TASK ITEM:
Repeat the data. Keep each line identical.
___ LISTED RECORDS ___
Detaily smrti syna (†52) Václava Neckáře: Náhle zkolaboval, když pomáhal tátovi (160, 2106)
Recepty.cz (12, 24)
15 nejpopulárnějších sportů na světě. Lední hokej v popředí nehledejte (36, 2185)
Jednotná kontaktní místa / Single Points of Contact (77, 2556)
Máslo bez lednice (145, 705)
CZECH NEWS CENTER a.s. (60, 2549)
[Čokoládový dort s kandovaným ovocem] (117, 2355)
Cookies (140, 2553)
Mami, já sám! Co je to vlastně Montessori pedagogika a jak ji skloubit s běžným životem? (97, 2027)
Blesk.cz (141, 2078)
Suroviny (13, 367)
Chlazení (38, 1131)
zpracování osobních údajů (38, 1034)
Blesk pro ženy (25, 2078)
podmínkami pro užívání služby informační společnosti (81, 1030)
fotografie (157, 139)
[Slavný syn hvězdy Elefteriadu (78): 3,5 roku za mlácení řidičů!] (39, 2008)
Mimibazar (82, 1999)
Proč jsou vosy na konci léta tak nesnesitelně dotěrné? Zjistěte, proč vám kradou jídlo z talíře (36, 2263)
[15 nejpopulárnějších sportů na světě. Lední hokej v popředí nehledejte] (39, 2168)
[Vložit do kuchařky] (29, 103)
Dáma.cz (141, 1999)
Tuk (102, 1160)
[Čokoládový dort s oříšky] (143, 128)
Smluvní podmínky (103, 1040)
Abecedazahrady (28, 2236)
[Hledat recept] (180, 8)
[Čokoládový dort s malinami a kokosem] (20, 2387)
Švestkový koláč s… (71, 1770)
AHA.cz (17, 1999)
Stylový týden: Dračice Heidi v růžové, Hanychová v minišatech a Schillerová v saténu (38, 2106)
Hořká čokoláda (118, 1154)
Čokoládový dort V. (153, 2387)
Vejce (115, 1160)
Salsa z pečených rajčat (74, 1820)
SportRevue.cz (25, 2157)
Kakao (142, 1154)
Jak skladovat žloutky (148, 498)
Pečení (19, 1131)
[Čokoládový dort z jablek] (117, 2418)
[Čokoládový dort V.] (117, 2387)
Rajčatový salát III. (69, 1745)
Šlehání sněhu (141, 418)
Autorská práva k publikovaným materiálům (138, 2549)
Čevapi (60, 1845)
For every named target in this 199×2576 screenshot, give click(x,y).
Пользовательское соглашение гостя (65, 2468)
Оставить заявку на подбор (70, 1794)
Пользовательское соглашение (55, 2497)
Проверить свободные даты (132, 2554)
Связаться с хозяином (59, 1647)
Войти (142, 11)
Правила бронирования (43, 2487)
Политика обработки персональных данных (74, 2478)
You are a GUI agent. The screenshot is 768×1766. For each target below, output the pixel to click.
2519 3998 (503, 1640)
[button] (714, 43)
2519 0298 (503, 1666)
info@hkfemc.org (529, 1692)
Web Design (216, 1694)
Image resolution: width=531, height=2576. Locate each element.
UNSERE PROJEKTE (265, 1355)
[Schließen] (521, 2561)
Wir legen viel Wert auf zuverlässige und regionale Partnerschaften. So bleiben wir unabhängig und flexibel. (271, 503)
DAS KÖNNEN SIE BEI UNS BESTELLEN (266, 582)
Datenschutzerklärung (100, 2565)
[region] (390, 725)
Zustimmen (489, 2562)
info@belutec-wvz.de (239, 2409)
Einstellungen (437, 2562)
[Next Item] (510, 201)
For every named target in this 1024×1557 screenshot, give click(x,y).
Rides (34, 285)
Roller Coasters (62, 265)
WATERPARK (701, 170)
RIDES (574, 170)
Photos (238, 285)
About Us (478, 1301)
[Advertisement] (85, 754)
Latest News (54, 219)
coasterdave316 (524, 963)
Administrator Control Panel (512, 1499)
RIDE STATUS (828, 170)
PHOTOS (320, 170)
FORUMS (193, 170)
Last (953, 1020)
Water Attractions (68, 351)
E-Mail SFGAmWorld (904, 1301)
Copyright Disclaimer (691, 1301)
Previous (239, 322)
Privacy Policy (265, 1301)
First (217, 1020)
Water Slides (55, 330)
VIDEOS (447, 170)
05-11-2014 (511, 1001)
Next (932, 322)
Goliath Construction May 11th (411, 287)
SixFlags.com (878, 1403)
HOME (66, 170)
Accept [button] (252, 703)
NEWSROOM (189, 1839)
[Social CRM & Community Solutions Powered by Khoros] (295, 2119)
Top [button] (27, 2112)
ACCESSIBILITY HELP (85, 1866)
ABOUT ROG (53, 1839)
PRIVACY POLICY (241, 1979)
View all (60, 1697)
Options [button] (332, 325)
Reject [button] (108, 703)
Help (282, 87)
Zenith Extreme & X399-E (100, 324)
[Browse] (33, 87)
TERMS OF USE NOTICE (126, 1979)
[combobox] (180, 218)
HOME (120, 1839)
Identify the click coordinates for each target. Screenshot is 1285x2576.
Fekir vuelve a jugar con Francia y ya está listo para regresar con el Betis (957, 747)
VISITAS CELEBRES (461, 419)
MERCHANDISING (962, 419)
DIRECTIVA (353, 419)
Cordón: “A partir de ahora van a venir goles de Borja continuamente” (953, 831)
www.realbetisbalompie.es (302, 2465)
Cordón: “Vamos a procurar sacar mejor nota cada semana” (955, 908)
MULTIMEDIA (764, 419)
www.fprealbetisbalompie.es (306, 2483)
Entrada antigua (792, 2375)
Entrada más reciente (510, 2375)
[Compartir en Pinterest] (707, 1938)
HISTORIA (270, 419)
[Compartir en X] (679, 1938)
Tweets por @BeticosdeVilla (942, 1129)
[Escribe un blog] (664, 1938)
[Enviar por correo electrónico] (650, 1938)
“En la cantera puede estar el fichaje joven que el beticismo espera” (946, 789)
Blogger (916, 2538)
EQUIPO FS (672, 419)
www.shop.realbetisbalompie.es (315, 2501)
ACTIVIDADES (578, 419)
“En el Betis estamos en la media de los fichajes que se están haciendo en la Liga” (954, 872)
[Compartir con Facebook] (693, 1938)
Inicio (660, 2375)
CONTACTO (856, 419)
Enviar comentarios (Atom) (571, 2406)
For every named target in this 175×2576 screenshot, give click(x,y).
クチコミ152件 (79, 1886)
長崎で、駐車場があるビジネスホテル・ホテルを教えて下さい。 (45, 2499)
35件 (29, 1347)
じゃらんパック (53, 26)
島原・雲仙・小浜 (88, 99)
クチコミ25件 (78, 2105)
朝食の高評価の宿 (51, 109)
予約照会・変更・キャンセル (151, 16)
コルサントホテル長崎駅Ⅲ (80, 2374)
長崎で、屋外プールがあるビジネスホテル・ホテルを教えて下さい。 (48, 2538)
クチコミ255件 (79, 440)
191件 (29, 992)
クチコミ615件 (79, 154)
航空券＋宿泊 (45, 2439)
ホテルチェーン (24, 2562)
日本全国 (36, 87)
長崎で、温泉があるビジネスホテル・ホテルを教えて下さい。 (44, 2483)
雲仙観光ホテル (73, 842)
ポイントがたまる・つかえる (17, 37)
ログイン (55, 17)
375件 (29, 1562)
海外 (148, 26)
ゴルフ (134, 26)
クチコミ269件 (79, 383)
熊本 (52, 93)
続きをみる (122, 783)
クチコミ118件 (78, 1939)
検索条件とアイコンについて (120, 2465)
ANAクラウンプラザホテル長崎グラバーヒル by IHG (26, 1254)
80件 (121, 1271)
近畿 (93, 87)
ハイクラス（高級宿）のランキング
___
THE COMPLETED TASK:
Detaily smrti syna (†52) Václava Neckáře: Náhle zkolaboval, když pomáhal tátovi (160, 2106)
Recepty.cz (12, 24)
15 nejpopulárnějších sportů na světě. Lední hokej v popředí nehledejte (36, 2185)
Jednotná kontaktní místa / Single Points of Contact (77, 2556)
Máslo bez lednice (145, 705)
CZECH NEWS CENTER a.s. (60, 2549)
[Čokoládový dort s kandovaným ovocem] (117, 2355)
Cookies (140, 2553)
Mami, já sám! Co je to vlastně Montessori pedagogika a jak ji skloubit s běžným životem? (97, 2027)
Blesk.cz (141, 2078)
Suroviny (13, 367)
Chlazení (38, 1131)
zpracování osobních údajů (38, 1034)
Blesk pro ženy (25, 2078)
podmínkami pro užívání služby informační společnosti (81, 1030)
fotografie (157, 139)
[Slavný syn hvězdy Elefteriadu (78): 3,5 roku za mlácení řidičů!] (39, 2008)
Mimibazar (82, 1999)
Proč jsou vosy na konci léta tak nesnesitelně dotěrné? Zjistěte, proč vám kradou jídlo z talíře (36, 2263)
[15 nejpopulárnějších sportů na světě. Lední hokej v popředí nehledejte] (39, 2168)
[Vložit do kuchařky] (29, 103)
Dáma.cz (141, 1999)
Tuk (102, 1160)
[Čokoládový dort s oříšky] (143, 128)
Smluvní podmínky (103, 1040)
Abecedazahrady (28, 2236)
[Hledat recept] (180, 8)
[Čokoládový dort s malinami a kokosem] (20, 2387)
Švestkový koláč s… (71, 1770)
AHA.cz (17, 1999)
Stylový týden: Dračice Heidi v růžové, Hanychová v minišatech a Schillerová v saténu (38, 2106)
Hořká čokoláda (118, 1154)
Čokoládový dort V. (153, 2387)
Vejce (115, 1160)
Salsa z pečených rajčat (74, 1820)
SportRevue.cz (25, 2157)
Kakao (142, 1154)
Jak skladovat žloutky (148, 498)
Pečení (19, 1131)
[Čokoládový dort z jablek] (117, 2418)
[Čokoládový dort V.] (117, 2387)
Rajčatový salát III. (69, 1745)
Šlehání sněhu (141, 418)
Autorská práva k publikovaným materiálům (138, 2549)
Čevapi (60, 1845)
For every named target in this 199×2576 screenshot, give click(x,y).
Пользовательское соглашение гостя (65, 2468)
Оставить заявку на подбор (70, 1794)
Пользовательское соглашение (55, 2497)
Проверить свободные даты (132, 2554)
Связаться с хозяином (59, 1647)
Войти (142, 11)
Правила бронирования (43, 2487)
Политика обработки персональных данных (74, 2478)
You are a GUI agent. The screenshot is 768×1766. For each target below, output the pixel to click.
2519 3998 (503, 1640)
[button] (714, 43)
2519 0298 (503, 1666)
info@hkfemc.org (529, 1692)
Web Design (216, 1694)
Image resolution: width=531, height=2576. Locate each element.
UNSERE PROJEKTE (265, 1355)
[Schließen] (521, 2561)
Wir legen viel Wert auf zuverlässige und regionale Partnerschaften. So bleiben wir unabhängig und flexibel. (271, 503)
DAS KÖNNEN SIE BEI UNS BESTELLEN (266, 582)
Datenschutzerklärung (100, 2565)
[region] (390, 725)
Zustimmen (489, 2562)
info@belutec-wvz.de (239, 2409)
Einstellungen (437, 2562)
[Next Item] (510, 201)
For every named target in this 1024×1557 screenshot, give click(x,y).
Rides (34, 285)
Roller Coasters (62, 265)
WATERPARK (701, 170)
RIDES (574, 170)
Photos (238, 285)
About Us (478, 1301)
[Advertisement] (85, 754)
Latest News (54, 219)
coasterdave316 (524, 963)
Administrator Control Panel (512, 1499)
RIDE STATUS (828, 170)
PHOTOS (320, 170)
FORUMS (193, 170)
Last (953, 1020)
Water Attractions (68, 351)
E-Mail SFGAmWorld (904, 1301)
Copyright Disclaimer (691, 1301)
Previous (239, 322)
Privacy Policy (265, 1301)
First (217, 1020)
Water Slides (55, 330)
VIDEOS (447, 170)
05-11-2014 (511, 1001)
Next (932, 322)
Goliath Construction May 11th (411, 287)
SixFlags.com (878, 1403)
HOME (66, 170)
Accept [button] (252, 703)
NEWSROOM (189, 1839)
[Social CRM & Community Solutions Powered by Khoros] (295, 2119)
Top [button] (27, 2112)
ACCESSIBILITY HELP (85, 1866)
ABOUT ROG (53, 1839)
PRIVACY POLICY (241, 1979)
View all (60, 1697)
Options [button] (332, 325)
Reject [button] (108, 703)
Help (282, 87)
Zenith Extreme & X399-E (100, 324)
[Browse] (33, 87)
TERMS OF USE NOTICE (126, 1979)
[combobox] (180, 218)
HOME (120, 1839)
Identify the click coordinates for each target. Screenshot is 1285x2576.
Fekir vuelve a jugar con Francia y ya está listo para regresar con el Betis (957, 747)
VISITAS CELEBRES (461, 419)
MERCHANDISING (962, 419)
DIRECTIVA (353, 419)
Cordón: “A partir de ahora van a venir goles de Borja continuamente” (953, 831)
www.realbetisbalompie.es (302, 2465)
Cordón: “Vamos a procurar sacar mejor nota cada semana” (955, 908)
MULTIMEDIA (764, 419)
www.fprealbetisbalompie.es (306, 2483)
Entrada antigua (792, 2375)
Entrada más reciente (510, 2375)
[Compartir en Pinterest] (707, 1938)
HISTORIA (270, 419)
[Compartir en X] (679, 1938)
Tweets por @BeticosdeVilla (942, 1129)
[Escribe un blog] (664, 1938)
[Enviar por correo electrónico] (650, 1938)
“En la cantera puede estar el fichaje joven que el beticismo espera” (946, 789)
Blogger (916, 2538)
EQUIPO FS (672, 419)
www.shop.realbetisbalompie.es (315, 2501)
ACTIVIDADES (578, 419)
“En el Betis estamos en la media de los fichajes que se están haciendo en la Liga” (954, 872)
[Compartir con Facebook] (693, 1938)
Inicio (660, 2375)
CONTACTO (856, 419)
Enviar comentarios (Atom) (571, 2406)
For every named target in this 175×2576 screenshot, give click(x,y).
クチコミ152件 (79, 1886)
長崎で、駐車場があるビジネスホテル・ホテルを教えて下さい。 (45, 2499)
35件 (29, 1347)
じゃらんパック (53, 26)
島原・雲仙・小浜 (88, 99)
クチコミ25件 (78, 2105)
朝食の高評価の宿 (51, 109)
予約照会・変更・キャンセル (151, 16)
コルサントホテル長崎駅Ⅲ (80, 2374)
長崎で、屋外プールがあるビジネスホテル・ホテルを教えて下さい。 (48, 2538)
クチコミ255件 (79, 440)
191件 (29, 992)
クチコミ615件 (79, 154)
航空券＋宿泊 (45, 2439)
ホテルチェーン (24, 2562)
日本全国 (36, 87)
長崎で、温泉があるビジネスホテル・ホテルを教えて下さい。 (44, 2483)
雲仙観光ホテル (73, 842)
ポイントがたまる・つかえる (17, 37)
ログイン (55, 17)
375件 (29, 1562)
海外 (148, 26)
ゴルフ (134, 26)
クチコミ269件 (79, 383)
熊本 (52, 93)
続きをみる (122, 783)
クチコミ118件 (78, 1939)
検索条件とアイコンについて (120, 2465)
ANAクラウンプラザホテル長崎グラバーヒル by IHG (26, 1254)
80件 (121, 1271)
近畿 (93, 87)
ハイクラス（高級宿）のランキング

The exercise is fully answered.